38.  The Commission adopted the following nine (9) Resolutions:

i.        Resolution on the Renewal of the African Commission on Human and Peoples’ Rights’ Special Mechanisms’ mandates;

ii.      Resolution on the Appointment of Expert Members of the Committee for the Prevention of Torture in Africa;

iii.   Resolution on use of expertise of former Commissioners to advance the Work of the African Commission on Human and Peoples’ Rights;

iv.   Resolution on the Human Rights Situation in the Republic of South Sudan;

v.      Resolution on the Human Rights Situation in the Federal Democratic Republic of Ethiopia;

vi.   Resolution on the Recognition, Promotion and Protection of Indigenous Languages;

vii.       Resolution on Elections in Africa;

viii.     Resolution on the Drafting of an African Declaration on the Promotion of the Role of Human Rights Defenders and their Protection in Africa; and

ix.          Resolution on the Right to Food and Nutrition in Africa.

39.  The Commission held consultations with a delegation from the AU Advisory Board on Corruption.

40.  The Commission considered and adopted its 47th Activity Report, which will be submitted to the 36th Ordinary Session of the AU Executive Council and the 34th Ordinary Session of the AU Assembly of Heads of State and Government.

41.  The Commission decided to hold its 27th Extraordinary Session from 19 February to 4 March 2020 in Banjul, The Gambia.

42.  The Commission decided to hold its 66th Ordinary Session from 22 April to 12 May 2020.

43.  The Commission extends its gratitude to H.E. Mr.
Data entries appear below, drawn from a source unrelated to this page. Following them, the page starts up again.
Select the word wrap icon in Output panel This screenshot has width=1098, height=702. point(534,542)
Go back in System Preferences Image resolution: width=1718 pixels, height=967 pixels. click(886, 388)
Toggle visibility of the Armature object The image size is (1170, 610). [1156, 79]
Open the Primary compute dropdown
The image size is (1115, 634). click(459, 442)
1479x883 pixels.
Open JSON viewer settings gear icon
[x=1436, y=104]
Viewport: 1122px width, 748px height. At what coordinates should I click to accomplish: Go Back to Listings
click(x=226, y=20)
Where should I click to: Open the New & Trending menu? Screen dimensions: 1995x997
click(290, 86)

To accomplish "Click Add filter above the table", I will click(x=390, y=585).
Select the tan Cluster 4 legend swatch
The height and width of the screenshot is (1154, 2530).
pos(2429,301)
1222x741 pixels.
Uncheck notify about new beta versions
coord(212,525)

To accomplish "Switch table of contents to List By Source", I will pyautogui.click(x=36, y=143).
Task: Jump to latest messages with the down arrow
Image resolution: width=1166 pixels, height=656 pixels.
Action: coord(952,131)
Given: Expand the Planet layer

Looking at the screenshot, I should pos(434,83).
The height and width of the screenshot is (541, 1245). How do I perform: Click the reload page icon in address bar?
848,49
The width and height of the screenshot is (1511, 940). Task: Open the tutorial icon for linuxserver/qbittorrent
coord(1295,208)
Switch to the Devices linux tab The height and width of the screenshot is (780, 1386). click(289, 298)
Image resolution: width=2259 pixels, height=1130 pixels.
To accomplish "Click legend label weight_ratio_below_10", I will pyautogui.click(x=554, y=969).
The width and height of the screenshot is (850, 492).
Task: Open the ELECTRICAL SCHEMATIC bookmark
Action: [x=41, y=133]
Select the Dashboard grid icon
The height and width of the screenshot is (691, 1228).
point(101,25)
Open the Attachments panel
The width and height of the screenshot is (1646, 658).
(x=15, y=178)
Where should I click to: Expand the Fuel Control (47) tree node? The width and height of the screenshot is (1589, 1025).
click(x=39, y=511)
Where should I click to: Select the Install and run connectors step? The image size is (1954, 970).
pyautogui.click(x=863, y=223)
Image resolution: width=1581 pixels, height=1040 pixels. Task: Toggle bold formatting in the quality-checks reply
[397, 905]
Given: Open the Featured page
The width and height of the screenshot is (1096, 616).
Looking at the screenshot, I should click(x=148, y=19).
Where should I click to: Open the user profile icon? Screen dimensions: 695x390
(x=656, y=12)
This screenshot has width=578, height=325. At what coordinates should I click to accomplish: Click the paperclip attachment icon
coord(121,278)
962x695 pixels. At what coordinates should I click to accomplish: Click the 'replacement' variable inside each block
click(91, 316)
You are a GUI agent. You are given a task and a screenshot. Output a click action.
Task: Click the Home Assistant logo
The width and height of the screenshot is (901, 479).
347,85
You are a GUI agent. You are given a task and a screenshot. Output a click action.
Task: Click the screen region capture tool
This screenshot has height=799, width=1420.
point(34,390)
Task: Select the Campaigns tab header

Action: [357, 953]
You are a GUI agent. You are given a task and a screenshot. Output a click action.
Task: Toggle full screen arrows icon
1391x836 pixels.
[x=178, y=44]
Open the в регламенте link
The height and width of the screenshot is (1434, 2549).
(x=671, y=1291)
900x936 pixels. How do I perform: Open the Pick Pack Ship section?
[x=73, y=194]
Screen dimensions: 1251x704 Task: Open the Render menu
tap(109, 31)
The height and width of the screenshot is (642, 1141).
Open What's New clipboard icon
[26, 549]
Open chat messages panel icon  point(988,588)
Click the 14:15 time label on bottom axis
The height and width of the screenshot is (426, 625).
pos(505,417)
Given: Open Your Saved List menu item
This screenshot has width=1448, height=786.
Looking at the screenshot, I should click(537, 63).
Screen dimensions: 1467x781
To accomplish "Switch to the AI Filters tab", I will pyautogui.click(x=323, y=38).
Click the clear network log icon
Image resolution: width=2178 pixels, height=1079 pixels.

Adama Barrow, President of the Republic of The Gambia, for granting an audience to the Bureau of the Commission on Friday 8 November 2019, and for the firm assurance he gave regarding the construction of the Headquarters of the Commission, which he indicated is a priority of his administration.

44.  The Commission expresses its sincere gratitude to the Government and People of The Gambia for the warm welcome and hospitality extended to the participants and for creating a congenial atmosphere for the smooth conduct of its Session.

45.  The closing ceremony of the 65th Ordinary Session took place on 10 November 2019, in Banjul, The Gambia.

 

Done in Banjul, Republic of The Gambia, on 10 November 2019

 


[1] The People’s Democratic Republic of Algeria disassociated itself from the launch of the Pilot Study on Migration and Respect for Human Rights (the Study).Algeria was concerned by a footnote on page 29 of the study quoting the United Nations Special Rapporteur on the Human Rights of Migrants which implied that the UN Special Rapporteur had visited Algeria, whereas the Ministry of Foreign Affairs of Algeria indicated that he had not.